Coordinate data for items
— start —

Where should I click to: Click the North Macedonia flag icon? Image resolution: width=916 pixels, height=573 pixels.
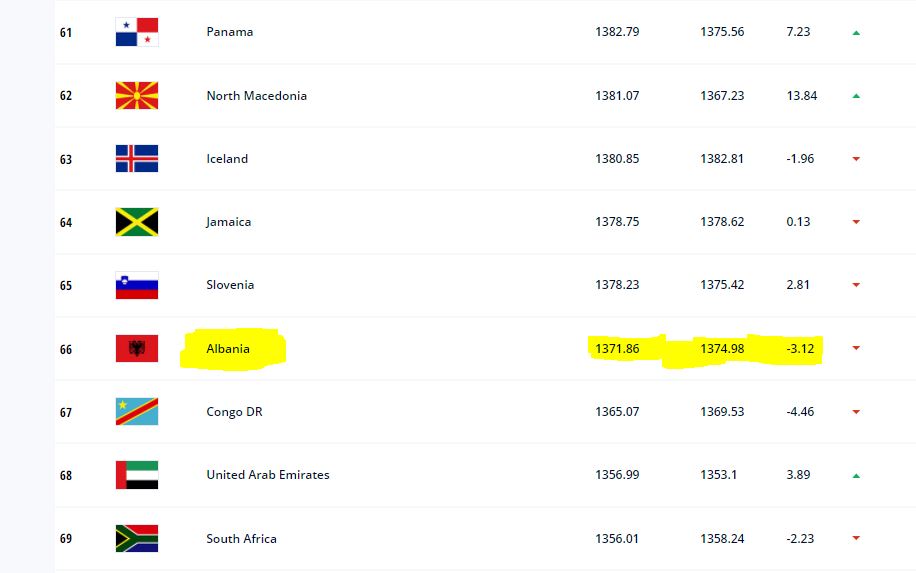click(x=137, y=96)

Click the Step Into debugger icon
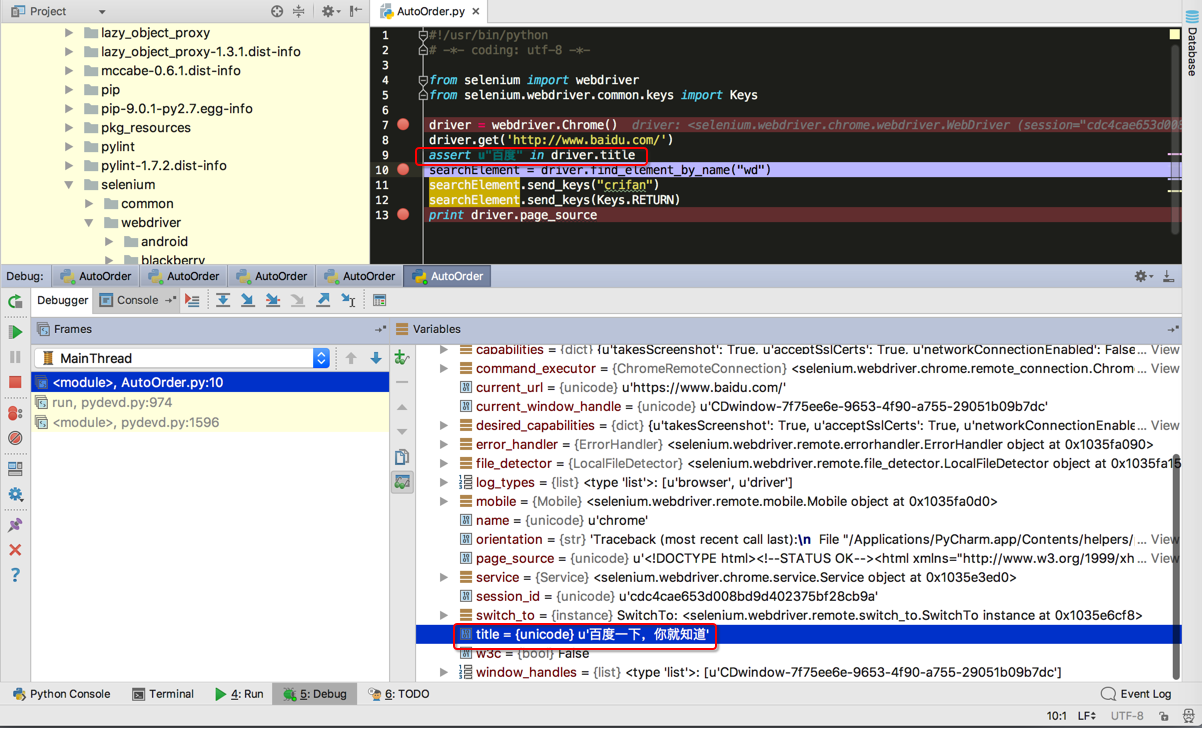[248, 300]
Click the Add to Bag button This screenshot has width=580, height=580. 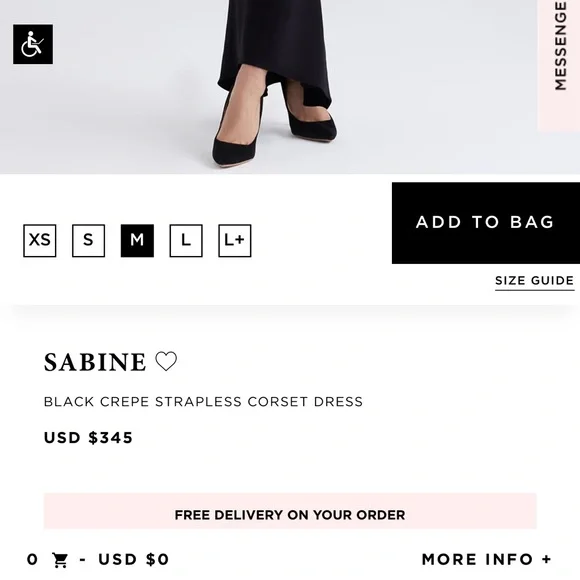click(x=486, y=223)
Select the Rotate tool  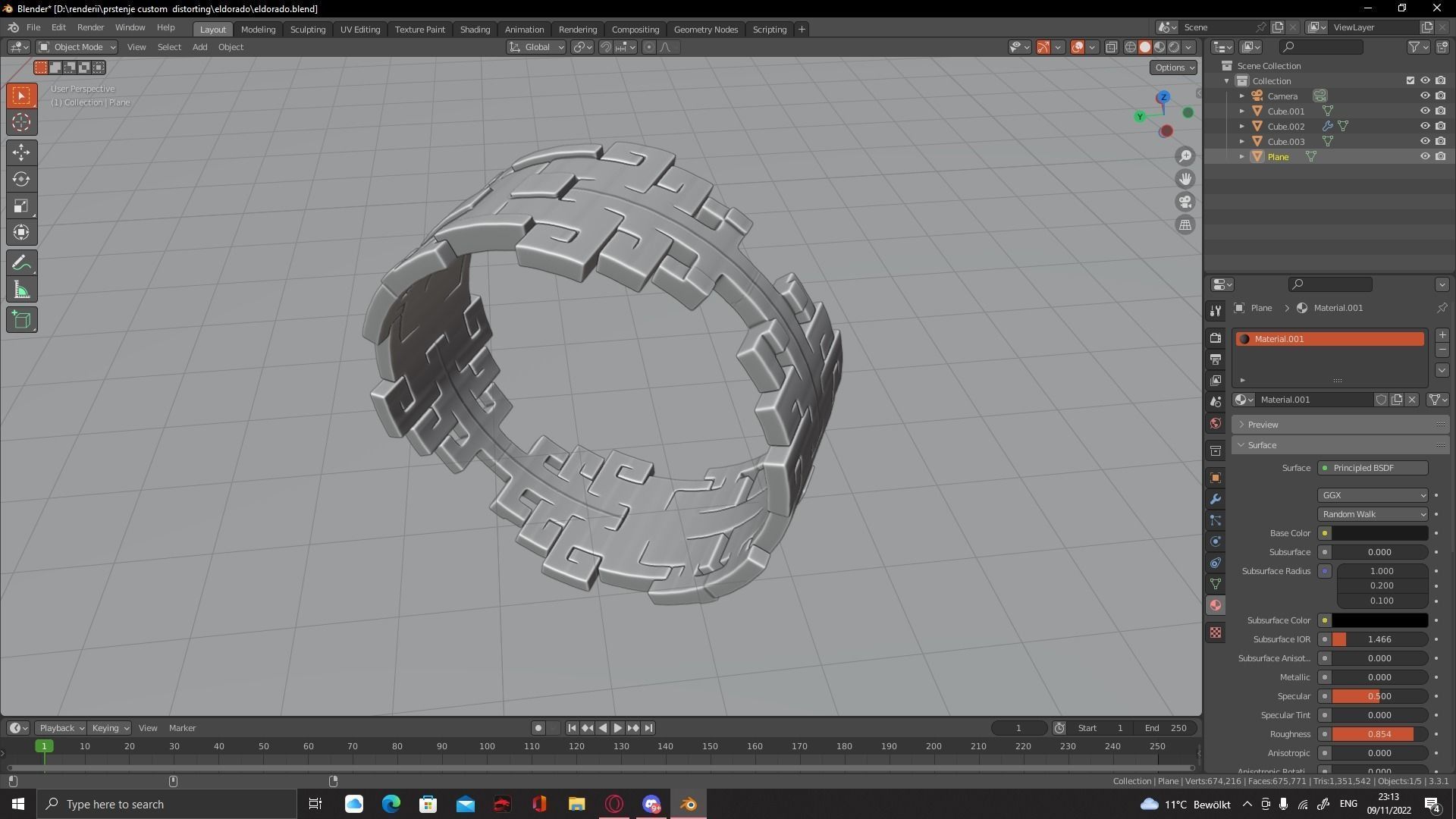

— end —

■ **Exercise objective**:
Extract each line above that contains the word "icon".

■ **Written answer**:
Where should I click to: Click the North Macedonia flag icon? Image resolution: width=916 pixels, height=573 pixels.
Click the Step Into debugger icon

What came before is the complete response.